Fig 3. Transcription activity of p21 is altered in cells with short vis-à-vis long telomeres.

A-B. p21 expression in HT1080-LT and MRC5 cells. p21 promoter activity, mRNA and protein levels increased in HT1080-LT relative to HT1080 cells (A) and MRC5-OF7/14 compared to untreated MRC5 cells (B). Error bars indicate ± SD from three independent experiments; significance was tested by paired T-test -* <0.05; **<0.01. C. Altered transcription of p21 through loss of REST and LSD1 from the p21 gene promoter. Loss of REST and LSD1 occupancy from p21 promoter in HT1080-LT as compared to HT1080 cells. Error bars indicate ± SD from three independent experiments; significance was tested by paired T-test -* <0.05; **<0.01. D. Histone modifications at the p21 promoter in cells with short/long telomeres. HT1080-LT cells with elongated telomeres had enrichment of activating histone marks, H3K4me1 and H3K4me3, and reduction in the suppression histone mark H3K27me3. Error bars indicate ± SD from three independent experiments; significance was tested by paired T-test -* <0.05; **<0.01.

Fig 4. Transcription of many genes altered in cells with short compared to long telomeres.

A-B. Differential mRNA expression of genes with altered promoter occupancy of TRF2 in cells with short/long telomeres. mRNA expression was checked by qPCR for genes in which TRF2 promoter occupancy was reduced in HT1080-LT cells compared to HT1080 cells (A), and MRC5-OF7 or OF14 cells compared to untreated MRC5 cells (B). CTCF was used as a negative control.
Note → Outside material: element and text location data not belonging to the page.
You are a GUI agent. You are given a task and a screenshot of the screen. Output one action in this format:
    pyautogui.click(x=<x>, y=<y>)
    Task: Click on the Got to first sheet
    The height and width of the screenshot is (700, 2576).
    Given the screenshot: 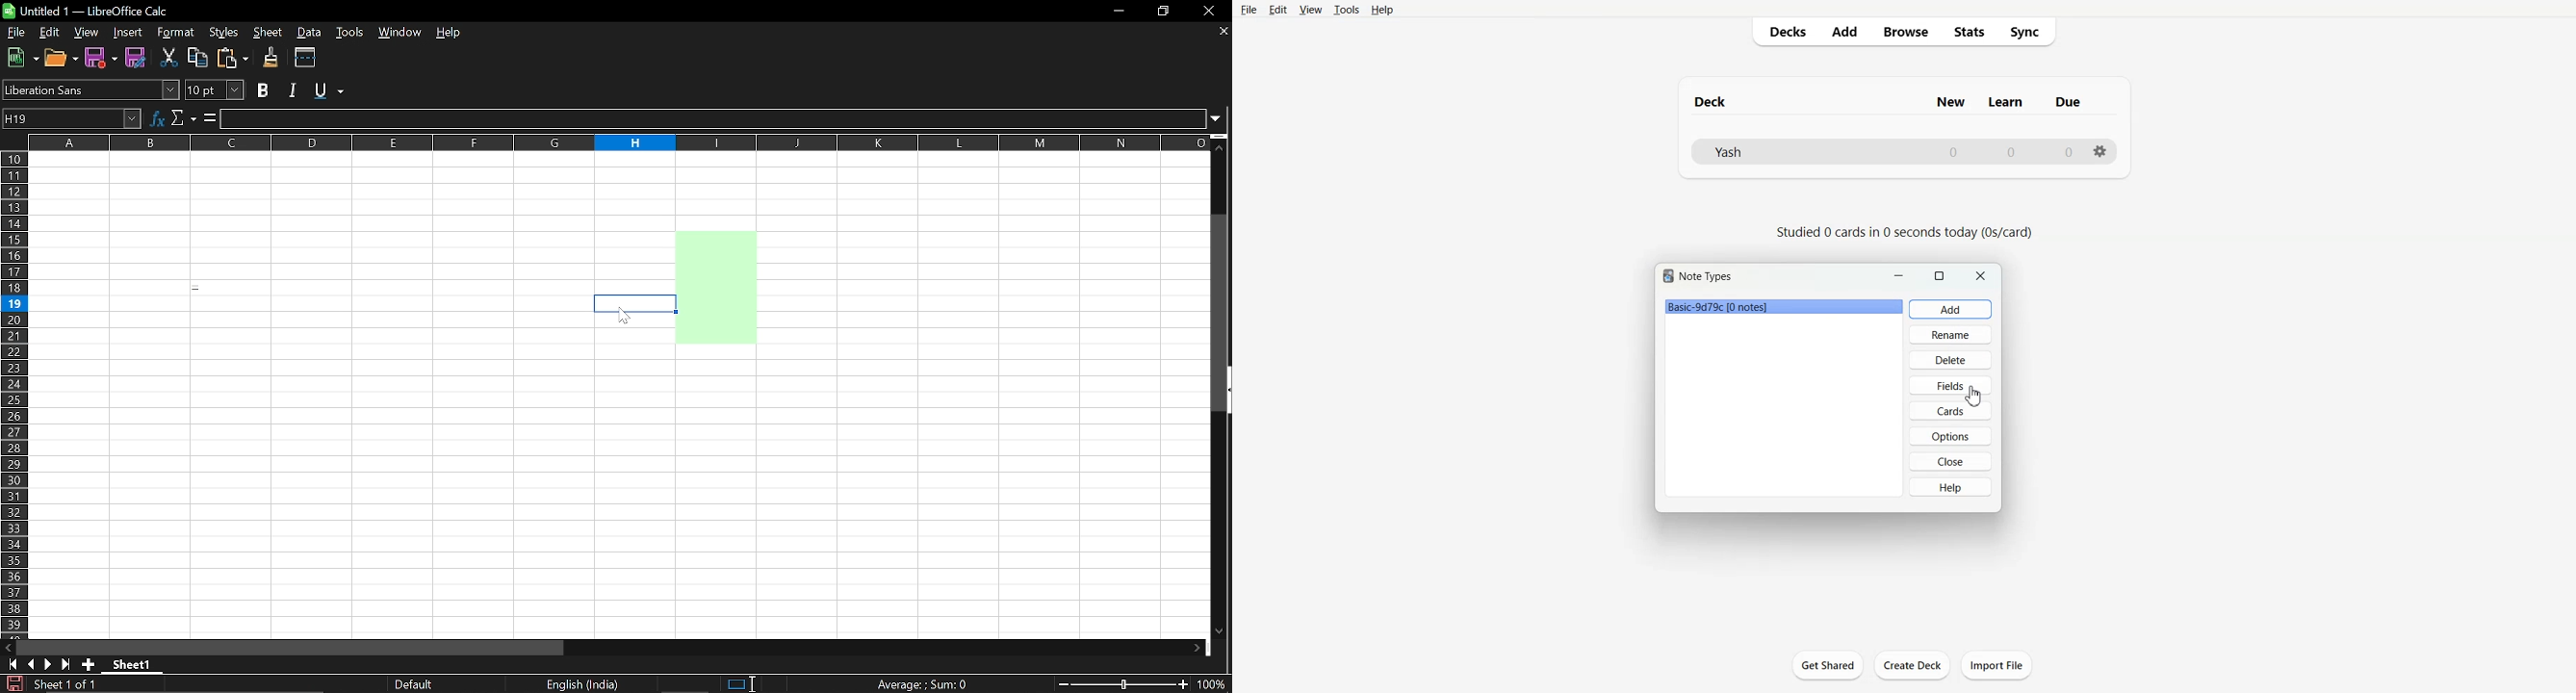 What is the action you would take?
    pyautogui.click(x=13, y=664)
Error bars indicate ± SD from three independent experiments; significance was tested by paired T-test -* <0.05; **<0.01.

Fig 5. Promoter epigenetic modifications altered in cells with short versus long telomeres.

A-C. Promoter occupancy H3K4me1 (A), H3K4me3 (B) and H3K27me3 (C) in HT1080-LT relative to HT1080 cells. Error bars indicate ± SD from three independent experiments; significance was tested by paired T-test -* <0.05; **<0.01.

Fig 6. Telomere sequestration-partition model–non-telomeric versus telomeric TRF2 binding in cells with long vis-à-vis short telomeres.

In cells with long telomeres increase in telomere-bound TRF2 restricts non-telomeric TRF2 occupancy. On the other hand, in cells with short telomeres, more TRF2 is available for binding at non-telomeric promoter sites. Increased TRF2 binding at promoters in cells with short vis-à-vis elongated telomeres result in altered chromatin histone modifications and influence transcription.